## Set of tasks
A – Answer each question from the MogDB documentation excerpt, one answer per line, marked to match:
(i) In which MogDB version did this feature first become available?
(ii) The syntax is described as compatible with an addition made in which PostgreSQL version?
(iii) For which form of the ON CONFLICT clause must conflict_target be provided?
B – For each statement, decide whether the MogDB documentation excerpt supports it. Answer yes or no and quote the words of the excerpt that settle it.
(i) With ON CONFLICT DO NOTHING, conflict_target may be left out.
(ii) Collation is usually specified because it generally determines whether a constraint is violated.
(iii) index_expression is intended for simple columns.
C – Retype the stretch of the MogDB documentation excerpt from "Introduction" through "to avoid errors.".

## Given text
— START —

This feature is available since MogDB 5.0.6.

Introduction

MogDB supports the syntax and functionality of INSERT ON CONFLICT DO UPDATE/DO NOTHING. The ON CONFLICT clause specifies that when a unique constraint conflict arises, the statement following ON CONFLICT is executed, changing the INSERT action to UPDATE or DO NOTHING to avoid errors.

Benefits

It is compatible with the syntax newly added in PostgreSQL 9.5, reducing the migration cost for applications.

Syntax Description

The INSERT statement has a new ON CONFLICT clause:

[ WITH [ RECURSIVE ] with_query [, ...] ]   
INSERT INTO table_name [ AS alias ] [ ( column_name [, ...] ) ]
[ ON CONFLICT [conflict_target] DO { NOTHING | { UPDATE SET column_name = { expression | DEFAULT } } [, ...] [ WHERE condition ] } ]

Where conflict_target can be one of the following:

( { index_column_name | ( index_expression ) } [ COLLATE collation ] [ opclass ] [, ...] ) [ WHERE index_predicate ]
    ON CONSTRAINT constraint_name

The optional ON CONFLICT clause provides a method for handling insert conflicts, mainly used to resolve insert failures caused by unique constraints or primary key constraints. When attempting to insert a row of data, if the unique constraint or primary key constraint already has the same value of data, the ON CONFLICT clause can specify the behavior when a conflict occurs, such as performing an update operation instead of inserting new data, or ignoring the conflict and taking no action.

  • conflict_target

    By selecting an index, it specifies which conflicts the ON CONFLICT should take alternative actions for. It either performs unique index inference or explicitly names a constraint. For ON CONFLICT DO NOTHING, conflict_target is optional. When omitted, conflicts with all valid constraints (and unique indexes) are handled. For ON CONFLICT DO UPDATE, conflict_target must be provided.

  • index_column_name

    The name of the index column.

  • index_expression

    Similar to index_column_name, but used for expressions of columns that appear in the index (not simple columns).

  • collation

    When specified, it requires the corresponding index_column_name or index_expression to match using a specific collation. It is usually omitted because collation usually does not affect whether a constraint is violated.

— END —

## Excerpted records

— START —

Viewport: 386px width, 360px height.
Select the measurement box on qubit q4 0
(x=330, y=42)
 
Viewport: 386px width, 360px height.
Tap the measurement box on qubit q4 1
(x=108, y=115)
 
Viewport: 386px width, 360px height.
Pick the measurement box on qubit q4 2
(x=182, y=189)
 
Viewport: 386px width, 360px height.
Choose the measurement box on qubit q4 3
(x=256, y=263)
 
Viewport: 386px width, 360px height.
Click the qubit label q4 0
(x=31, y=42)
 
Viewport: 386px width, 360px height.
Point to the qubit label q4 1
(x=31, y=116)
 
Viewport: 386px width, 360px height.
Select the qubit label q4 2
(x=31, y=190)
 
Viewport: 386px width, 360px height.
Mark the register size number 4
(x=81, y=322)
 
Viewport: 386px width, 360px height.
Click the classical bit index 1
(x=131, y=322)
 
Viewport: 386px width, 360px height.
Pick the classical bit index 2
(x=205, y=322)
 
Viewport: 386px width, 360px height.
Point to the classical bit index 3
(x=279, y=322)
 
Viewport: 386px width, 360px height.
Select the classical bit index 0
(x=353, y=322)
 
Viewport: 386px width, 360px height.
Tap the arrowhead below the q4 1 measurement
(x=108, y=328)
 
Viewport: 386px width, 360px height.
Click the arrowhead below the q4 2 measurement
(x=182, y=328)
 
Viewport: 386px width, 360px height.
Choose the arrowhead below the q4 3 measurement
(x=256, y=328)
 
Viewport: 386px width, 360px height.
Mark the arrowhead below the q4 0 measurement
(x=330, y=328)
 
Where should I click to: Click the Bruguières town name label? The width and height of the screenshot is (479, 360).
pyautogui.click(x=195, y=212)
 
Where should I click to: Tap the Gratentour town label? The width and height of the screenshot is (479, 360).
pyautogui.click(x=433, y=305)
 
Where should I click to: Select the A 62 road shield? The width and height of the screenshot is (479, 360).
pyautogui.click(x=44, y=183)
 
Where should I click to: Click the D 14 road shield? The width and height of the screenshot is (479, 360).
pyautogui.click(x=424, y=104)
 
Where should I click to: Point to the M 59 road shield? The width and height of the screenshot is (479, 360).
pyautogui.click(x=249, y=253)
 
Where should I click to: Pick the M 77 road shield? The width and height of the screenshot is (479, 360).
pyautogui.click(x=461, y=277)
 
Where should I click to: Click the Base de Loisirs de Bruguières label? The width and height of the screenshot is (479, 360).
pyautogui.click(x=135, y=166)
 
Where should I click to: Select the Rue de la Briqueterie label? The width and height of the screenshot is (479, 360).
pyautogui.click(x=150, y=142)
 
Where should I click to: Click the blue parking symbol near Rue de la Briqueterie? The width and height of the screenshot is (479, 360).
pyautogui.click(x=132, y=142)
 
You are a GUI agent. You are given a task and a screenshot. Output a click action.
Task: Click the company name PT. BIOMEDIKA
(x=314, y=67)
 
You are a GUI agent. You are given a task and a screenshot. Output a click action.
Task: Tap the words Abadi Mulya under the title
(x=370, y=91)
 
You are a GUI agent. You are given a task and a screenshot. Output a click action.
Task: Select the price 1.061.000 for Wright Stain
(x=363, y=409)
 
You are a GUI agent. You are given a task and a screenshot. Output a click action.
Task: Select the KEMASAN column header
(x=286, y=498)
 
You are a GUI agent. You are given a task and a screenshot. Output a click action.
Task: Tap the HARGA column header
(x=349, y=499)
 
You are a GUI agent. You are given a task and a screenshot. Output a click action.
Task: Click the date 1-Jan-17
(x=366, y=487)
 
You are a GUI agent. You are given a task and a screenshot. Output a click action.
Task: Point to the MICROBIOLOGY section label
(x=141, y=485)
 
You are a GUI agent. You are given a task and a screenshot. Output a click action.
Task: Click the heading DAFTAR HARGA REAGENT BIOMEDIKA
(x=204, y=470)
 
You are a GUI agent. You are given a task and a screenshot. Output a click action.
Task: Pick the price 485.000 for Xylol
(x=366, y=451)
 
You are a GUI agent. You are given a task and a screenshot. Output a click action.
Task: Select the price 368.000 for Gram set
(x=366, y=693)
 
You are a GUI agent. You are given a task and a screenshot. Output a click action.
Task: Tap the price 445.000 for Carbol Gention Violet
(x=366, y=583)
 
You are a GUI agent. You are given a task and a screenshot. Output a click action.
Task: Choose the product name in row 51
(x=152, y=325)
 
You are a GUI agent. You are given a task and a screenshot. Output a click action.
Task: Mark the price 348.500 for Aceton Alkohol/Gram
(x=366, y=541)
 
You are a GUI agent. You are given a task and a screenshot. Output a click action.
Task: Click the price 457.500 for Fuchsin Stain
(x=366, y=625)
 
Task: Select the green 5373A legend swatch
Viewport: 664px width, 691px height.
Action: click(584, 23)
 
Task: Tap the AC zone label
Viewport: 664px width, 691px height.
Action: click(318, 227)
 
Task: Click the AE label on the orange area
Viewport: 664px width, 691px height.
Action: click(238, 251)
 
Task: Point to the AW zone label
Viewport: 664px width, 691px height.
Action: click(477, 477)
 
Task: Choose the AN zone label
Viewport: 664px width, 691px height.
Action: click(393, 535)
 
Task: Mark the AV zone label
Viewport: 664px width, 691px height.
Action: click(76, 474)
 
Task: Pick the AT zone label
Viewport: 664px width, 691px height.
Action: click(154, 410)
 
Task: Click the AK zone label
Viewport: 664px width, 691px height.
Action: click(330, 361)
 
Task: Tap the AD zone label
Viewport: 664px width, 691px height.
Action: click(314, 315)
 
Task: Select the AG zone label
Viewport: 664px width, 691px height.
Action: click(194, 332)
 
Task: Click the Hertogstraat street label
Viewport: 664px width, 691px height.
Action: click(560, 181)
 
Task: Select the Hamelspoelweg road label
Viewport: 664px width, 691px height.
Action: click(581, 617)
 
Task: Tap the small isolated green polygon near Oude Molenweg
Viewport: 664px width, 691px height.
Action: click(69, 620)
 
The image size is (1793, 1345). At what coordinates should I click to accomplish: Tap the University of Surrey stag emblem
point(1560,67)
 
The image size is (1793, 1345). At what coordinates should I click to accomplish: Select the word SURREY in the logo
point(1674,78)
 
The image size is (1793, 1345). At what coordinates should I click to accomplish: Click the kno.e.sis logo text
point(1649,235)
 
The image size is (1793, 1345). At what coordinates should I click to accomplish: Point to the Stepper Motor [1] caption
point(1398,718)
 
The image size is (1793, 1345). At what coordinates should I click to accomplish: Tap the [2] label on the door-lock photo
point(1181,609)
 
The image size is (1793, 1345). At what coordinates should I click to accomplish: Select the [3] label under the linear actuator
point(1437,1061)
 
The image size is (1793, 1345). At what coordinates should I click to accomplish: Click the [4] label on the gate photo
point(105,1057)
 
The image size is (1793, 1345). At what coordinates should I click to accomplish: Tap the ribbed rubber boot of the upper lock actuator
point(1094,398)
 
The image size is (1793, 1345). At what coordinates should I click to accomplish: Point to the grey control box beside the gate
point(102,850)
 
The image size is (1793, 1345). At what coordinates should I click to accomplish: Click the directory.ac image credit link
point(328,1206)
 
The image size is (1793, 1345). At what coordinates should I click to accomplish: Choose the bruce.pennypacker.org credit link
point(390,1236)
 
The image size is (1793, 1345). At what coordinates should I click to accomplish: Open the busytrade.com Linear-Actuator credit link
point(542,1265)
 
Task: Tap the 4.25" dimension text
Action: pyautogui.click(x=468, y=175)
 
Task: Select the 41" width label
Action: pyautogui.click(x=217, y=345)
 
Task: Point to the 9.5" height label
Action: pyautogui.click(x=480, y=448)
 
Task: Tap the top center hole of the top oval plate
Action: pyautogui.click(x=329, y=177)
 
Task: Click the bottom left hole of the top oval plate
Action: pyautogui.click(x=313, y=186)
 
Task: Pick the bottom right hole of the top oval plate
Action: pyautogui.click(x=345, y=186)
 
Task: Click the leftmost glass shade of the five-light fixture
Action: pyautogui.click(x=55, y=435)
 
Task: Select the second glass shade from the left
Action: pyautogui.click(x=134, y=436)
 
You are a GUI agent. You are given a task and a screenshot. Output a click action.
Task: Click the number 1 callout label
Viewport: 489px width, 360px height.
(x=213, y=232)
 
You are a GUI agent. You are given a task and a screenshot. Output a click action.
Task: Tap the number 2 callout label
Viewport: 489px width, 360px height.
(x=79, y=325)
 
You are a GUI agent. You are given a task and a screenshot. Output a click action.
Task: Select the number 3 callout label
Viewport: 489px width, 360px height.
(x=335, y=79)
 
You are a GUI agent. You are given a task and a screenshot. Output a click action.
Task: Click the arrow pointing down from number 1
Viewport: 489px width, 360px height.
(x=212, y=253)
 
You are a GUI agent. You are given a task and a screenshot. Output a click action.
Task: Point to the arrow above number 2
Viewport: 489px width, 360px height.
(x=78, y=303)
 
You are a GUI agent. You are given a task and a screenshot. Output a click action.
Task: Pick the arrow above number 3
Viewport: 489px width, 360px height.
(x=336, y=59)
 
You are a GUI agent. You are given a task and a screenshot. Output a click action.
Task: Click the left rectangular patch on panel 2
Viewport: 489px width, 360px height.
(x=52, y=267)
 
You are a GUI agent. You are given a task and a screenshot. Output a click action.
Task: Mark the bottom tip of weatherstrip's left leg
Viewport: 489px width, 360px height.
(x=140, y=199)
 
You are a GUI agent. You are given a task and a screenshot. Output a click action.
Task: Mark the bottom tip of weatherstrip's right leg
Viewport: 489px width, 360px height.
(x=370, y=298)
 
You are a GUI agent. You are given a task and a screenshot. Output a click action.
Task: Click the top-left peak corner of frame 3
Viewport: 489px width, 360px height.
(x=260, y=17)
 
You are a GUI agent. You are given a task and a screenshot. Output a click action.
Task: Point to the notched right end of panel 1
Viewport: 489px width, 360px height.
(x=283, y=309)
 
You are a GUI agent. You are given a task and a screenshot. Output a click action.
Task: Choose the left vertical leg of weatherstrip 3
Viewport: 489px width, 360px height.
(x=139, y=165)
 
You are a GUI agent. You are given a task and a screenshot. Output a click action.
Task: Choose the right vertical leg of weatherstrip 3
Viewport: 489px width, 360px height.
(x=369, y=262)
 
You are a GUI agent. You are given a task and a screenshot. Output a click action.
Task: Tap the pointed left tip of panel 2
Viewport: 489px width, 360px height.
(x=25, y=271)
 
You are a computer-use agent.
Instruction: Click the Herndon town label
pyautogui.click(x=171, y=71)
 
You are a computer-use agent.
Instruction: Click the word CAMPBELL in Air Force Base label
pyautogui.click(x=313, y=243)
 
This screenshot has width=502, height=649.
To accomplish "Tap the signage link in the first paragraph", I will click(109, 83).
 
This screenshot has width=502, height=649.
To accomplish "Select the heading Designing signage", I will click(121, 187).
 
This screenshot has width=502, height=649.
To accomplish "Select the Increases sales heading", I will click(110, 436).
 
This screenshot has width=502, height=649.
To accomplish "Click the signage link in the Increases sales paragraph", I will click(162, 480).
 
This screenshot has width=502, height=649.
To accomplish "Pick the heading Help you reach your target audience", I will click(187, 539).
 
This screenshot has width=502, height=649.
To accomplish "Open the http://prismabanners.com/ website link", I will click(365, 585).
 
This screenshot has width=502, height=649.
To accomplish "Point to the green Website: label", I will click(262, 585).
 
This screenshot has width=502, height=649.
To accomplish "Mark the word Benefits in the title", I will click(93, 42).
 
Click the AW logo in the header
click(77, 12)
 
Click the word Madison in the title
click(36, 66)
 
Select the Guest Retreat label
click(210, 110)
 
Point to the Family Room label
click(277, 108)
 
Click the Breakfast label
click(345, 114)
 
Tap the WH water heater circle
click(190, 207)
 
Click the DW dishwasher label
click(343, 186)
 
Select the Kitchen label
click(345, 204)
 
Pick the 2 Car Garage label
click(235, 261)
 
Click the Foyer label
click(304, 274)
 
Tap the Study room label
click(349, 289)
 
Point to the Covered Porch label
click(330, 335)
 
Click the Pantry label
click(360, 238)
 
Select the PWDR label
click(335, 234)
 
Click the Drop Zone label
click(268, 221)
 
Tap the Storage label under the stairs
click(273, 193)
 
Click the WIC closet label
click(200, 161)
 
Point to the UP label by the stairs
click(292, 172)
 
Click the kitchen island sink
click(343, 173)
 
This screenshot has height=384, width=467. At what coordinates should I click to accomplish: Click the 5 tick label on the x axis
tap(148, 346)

— END —

## Answers to the problems
A –
(i) MogDB 5.0.6
(ii) PostgreSQL 9.5
(iii) ON CONFLICT DO UPDATE

B –
(i) Yes: "For ON CONFLICT DO NOTHING, conflict_target is optional."
(ii) No: "It is usually omitted because collation usually does not affect whether a constraint is violated."
(iii) No: "used for expressions of columns that appear in the index (not simple columns)"

C –
Introduction

MogDB supports the syntax and functionality of INSERT ON CONFLICT DO UPDATE/DO NOTHING. The ON CONFLICT clause specifies that when a unique constraint conflict arises, the statement following ON CONFLICT is executed, changing the INSERT action to UPDATE or DO NOTHING to avoid errors.